Goold-Adams said of the women who worked for the Red Cross:“I am certain the men of Queensland will not hesitate to acknowledge the fact nor begrudge most of the credit being given to their wives and sisters for what has been done by the Red Cross.”Goold-Adams hosted Red Cross fundraising events at Government House.

===Charity patron===
During her time at Government house in Queensland, Goold-Adams was also involved in charity work outside of the Red Cross. She was involved in organising the Queensland Soldiers' Comforts Fund, and she was the Patron for a number of charitable organisations and events for causes such as those supporting the advancement of Women, the benefit of Children, and supporting the soldiers in the war effort.

- The Sailors' Day.
- The Harbour Lights Guild.
- The Soldiers' sock fund.
- The League of Women Relatives of Sailors and Soldiers.
- Fill the Christmas Stockings for Soldiers' children fund.
- Scottish Women's Hospitals Fund organised by Wilhelmina Hay Abbott.
- The Creche and Kindergarten Association.
- The Queensland Ladies' Basketball Association.
- The Queensland Ladies' Kennel Club.
- The Corinda Babies' Home.
- School Girls Swimming Association.
- The Women's Mutual Service Club.
- The Sunbeam Entertainment Club.
- The Wattle Club Committee
- The Brisbane Ladies' Rowing Club.
On behalf of the Playground Association, Goold-Adams opened Queensland's first free children's book library on 15 June 1918 at Ithica. This was the second known free children's library in Australia.

Goold-Adams initiated the Queensland branch of the Girl Guides, by hosting a meeting at Government House for its establishment on 15 November 1919.

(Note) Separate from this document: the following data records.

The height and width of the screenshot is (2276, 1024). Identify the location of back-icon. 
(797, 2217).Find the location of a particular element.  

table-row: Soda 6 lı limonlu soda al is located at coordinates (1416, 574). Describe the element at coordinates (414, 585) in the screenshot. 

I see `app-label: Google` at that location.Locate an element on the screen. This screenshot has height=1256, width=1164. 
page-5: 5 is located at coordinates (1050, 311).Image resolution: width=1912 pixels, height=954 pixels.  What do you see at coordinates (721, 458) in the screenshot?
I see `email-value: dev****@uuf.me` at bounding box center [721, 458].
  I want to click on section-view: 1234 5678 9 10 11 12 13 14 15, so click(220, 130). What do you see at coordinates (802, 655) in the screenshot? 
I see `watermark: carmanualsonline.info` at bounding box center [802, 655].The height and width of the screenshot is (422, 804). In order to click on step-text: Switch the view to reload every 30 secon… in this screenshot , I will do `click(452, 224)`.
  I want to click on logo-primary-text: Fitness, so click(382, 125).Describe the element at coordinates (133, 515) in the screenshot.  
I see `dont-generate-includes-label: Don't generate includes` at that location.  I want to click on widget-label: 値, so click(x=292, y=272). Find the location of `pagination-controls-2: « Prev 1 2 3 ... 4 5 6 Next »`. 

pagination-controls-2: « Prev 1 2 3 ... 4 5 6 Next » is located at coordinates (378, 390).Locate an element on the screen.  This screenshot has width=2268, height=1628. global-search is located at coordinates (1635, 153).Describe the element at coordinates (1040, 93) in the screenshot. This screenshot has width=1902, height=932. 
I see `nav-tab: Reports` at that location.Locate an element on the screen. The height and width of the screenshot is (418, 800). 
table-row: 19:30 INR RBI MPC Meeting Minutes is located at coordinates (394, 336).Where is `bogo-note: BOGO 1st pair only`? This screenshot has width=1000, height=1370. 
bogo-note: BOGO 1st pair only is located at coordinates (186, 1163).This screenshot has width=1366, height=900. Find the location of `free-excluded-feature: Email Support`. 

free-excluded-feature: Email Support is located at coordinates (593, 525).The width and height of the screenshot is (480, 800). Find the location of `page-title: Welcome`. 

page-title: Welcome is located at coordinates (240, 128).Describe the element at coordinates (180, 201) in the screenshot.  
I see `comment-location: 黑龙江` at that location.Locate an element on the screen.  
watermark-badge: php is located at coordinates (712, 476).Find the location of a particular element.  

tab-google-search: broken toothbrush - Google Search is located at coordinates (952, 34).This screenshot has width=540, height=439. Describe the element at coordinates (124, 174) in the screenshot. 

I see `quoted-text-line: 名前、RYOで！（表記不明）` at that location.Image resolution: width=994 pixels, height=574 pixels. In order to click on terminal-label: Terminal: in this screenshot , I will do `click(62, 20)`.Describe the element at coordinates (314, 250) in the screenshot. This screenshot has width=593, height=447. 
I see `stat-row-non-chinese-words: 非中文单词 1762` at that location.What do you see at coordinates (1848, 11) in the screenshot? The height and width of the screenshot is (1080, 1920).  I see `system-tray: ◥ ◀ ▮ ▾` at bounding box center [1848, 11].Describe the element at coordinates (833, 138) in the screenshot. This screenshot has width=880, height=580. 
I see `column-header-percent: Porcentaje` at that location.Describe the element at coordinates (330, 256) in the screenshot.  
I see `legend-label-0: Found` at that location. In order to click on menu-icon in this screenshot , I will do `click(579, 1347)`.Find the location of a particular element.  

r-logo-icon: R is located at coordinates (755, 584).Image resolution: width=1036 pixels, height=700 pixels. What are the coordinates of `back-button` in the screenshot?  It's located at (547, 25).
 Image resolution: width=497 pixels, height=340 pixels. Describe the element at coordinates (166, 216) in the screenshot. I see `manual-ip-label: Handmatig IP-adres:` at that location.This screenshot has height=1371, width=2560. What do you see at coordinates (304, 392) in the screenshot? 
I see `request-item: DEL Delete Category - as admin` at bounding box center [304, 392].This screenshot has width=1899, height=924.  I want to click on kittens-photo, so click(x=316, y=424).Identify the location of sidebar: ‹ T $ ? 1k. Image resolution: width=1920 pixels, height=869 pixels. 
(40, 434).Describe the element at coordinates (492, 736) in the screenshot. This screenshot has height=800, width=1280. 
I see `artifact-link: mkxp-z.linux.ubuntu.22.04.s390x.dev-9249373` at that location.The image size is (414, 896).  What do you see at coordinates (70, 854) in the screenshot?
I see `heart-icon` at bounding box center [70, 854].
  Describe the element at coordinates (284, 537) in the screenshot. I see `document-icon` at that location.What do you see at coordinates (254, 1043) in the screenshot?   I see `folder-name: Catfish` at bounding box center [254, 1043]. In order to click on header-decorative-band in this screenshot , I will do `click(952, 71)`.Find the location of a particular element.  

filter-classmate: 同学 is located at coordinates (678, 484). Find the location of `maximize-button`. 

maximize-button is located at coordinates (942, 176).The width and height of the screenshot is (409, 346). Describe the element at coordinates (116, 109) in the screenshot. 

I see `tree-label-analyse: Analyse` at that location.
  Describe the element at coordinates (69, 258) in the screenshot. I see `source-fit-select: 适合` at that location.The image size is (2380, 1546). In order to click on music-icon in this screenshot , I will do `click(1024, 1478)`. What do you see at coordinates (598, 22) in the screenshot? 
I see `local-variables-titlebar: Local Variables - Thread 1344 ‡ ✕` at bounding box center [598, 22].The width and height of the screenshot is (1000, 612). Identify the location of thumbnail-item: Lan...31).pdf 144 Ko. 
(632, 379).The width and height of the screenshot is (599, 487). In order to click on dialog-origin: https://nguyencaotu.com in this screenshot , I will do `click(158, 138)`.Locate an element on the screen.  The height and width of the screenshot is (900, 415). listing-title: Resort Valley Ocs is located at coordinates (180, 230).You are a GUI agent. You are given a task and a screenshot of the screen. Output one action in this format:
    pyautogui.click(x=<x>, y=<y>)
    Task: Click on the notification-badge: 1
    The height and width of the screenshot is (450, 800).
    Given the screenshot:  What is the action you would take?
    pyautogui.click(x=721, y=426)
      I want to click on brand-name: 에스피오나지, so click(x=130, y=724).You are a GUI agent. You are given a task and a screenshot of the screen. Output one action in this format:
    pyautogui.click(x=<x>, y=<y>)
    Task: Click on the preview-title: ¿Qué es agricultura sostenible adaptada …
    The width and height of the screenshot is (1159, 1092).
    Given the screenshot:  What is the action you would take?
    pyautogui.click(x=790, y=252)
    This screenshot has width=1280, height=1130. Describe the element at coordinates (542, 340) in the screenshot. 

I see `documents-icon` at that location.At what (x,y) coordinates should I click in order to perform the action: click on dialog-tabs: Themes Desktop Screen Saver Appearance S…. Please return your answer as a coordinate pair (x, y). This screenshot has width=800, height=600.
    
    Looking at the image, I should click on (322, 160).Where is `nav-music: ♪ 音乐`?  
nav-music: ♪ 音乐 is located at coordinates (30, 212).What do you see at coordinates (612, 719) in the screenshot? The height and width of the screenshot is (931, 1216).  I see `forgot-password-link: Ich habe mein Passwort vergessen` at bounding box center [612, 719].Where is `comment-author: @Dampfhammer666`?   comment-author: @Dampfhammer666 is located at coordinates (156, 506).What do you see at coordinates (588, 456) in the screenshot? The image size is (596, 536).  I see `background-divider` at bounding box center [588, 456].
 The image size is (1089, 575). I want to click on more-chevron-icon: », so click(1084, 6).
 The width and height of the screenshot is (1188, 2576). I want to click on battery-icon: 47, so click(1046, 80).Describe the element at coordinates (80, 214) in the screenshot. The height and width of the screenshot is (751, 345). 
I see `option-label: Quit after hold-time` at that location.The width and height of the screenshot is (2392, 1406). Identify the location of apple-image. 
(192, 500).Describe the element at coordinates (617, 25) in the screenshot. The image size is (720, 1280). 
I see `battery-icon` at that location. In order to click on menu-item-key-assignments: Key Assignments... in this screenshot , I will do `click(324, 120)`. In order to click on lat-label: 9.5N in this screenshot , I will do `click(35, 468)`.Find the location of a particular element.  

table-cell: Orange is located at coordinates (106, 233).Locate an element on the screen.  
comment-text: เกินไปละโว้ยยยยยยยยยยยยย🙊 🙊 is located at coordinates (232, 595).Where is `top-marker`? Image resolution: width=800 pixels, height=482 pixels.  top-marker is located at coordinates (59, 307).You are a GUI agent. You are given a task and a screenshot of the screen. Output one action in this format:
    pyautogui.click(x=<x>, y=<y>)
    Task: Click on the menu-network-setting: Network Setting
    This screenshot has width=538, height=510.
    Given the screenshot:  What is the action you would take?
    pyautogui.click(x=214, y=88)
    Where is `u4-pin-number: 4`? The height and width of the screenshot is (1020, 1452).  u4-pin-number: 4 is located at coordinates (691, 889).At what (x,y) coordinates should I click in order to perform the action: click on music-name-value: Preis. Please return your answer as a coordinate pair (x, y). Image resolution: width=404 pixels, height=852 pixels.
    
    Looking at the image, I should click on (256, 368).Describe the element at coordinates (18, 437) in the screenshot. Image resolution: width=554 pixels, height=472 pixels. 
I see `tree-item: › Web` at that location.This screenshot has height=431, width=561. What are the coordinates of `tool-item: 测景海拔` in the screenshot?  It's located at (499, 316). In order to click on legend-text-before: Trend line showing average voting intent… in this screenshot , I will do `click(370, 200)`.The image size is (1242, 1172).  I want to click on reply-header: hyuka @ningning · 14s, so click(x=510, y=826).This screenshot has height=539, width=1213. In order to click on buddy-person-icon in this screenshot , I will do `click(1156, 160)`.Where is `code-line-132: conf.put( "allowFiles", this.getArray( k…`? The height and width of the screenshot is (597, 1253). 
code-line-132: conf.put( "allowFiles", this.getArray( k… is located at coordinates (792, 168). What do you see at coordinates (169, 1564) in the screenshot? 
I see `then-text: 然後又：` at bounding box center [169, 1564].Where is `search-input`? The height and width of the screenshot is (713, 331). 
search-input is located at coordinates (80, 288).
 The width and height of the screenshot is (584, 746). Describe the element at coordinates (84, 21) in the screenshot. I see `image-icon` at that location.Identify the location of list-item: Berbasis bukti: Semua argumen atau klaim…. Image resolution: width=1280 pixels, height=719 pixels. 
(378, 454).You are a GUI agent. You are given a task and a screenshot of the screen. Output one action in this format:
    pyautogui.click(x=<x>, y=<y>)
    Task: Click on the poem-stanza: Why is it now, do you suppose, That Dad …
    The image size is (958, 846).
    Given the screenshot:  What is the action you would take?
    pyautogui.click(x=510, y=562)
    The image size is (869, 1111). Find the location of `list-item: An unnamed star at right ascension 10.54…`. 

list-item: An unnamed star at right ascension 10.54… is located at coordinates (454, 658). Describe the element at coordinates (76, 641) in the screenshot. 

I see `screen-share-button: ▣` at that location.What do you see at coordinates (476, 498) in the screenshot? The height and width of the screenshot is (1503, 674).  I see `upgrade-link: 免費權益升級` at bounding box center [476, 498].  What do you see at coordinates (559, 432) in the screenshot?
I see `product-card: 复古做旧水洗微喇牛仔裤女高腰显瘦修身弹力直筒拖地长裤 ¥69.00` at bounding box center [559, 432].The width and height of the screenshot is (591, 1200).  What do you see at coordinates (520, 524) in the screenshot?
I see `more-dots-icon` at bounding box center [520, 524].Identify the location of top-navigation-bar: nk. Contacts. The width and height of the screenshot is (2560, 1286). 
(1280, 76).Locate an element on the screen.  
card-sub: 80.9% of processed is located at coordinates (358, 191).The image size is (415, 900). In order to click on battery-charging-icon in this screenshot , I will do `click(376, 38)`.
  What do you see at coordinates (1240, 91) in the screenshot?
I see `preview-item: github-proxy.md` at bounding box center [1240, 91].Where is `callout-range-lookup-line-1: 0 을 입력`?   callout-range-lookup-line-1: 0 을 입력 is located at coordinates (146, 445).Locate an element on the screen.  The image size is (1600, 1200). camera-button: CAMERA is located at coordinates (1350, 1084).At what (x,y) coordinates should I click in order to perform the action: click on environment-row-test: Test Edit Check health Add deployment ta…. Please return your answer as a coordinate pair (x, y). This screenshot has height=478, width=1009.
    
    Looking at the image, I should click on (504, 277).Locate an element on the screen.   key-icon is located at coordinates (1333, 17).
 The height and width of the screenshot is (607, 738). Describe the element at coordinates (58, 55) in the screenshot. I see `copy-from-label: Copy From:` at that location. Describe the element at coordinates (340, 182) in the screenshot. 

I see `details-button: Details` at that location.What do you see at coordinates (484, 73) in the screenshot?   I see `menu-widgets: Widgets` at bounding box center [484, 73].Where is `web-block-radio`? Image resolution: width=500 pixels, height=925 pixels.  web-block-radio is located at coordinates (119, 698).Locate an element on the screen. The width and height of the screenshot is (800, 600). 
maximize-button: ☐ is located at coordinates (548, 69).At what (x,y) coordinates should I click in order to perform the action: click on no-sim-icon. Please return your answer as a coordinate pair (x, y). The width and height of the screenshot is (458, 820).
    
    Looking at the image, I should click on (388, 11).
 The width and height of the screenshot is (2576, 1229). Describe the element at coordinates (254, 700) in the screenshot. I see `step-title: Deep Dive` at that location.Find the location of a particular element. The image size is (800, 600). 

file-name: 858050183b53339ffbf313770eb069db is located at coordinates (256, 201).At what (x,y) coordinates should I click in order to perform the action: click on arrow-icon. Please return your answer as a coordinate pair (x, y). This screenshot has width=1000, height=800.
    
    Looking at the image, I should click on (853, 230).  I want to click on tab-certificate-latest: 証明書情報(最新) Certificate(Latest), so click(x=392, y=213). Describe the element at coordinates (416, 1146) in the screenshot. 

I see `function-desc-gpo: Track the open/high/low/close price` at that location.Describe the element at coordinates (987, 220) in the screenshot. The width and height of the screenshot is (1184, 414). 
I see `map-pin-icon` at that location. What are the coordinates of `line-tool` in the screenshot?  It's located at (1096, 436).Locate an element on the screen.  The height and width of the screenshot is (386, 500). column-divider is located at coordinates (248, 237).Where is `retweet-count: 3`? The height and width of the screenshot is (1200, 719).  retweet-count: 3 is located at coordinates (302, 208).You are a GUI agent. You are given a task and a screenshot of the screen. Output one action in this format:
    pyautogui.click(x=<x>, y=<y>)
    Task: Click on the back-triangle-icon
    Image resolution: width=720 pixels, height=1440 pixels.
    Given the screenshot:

In October, 1915, Goold-Adams's husband adjudicated a competition between Queensland boy scout clubs regarding their efforts contributing to the Red Cross war effort, and Goold-Adams presented the winning club with a flag known as the 'Lady Goold-Adams colours'. The flag had a union jack and the scouts badge, with gold trimmings and tassels, It became a yearly competition for the scouts, with the winner being presented with the flag known as the 'Lady Goold-Adams colours' to be held by the winning club for the year. As of 2022, the flag was on display at the Scouts Queensland Heritage Centre.

== Later life and death ==
In January 1920, Goold-Adams sailed for England with her family. However, on the journey they stopped in Cape town, where her husband Hamilton had previously worked. Before getting off the ship Hamilton contracted a chill which developed into pleurisy and pneumonia. He spent five weeks in hospital, and died on 20 April 1920.

In June 1921, while living in England, Goold-Adams received an invitation from the Queensland branch of the Royal Geographical Society of Australasia to attend the French Geographical society's centenary celebration in Paris.

Goold-Adams died in England on 26 August 1952.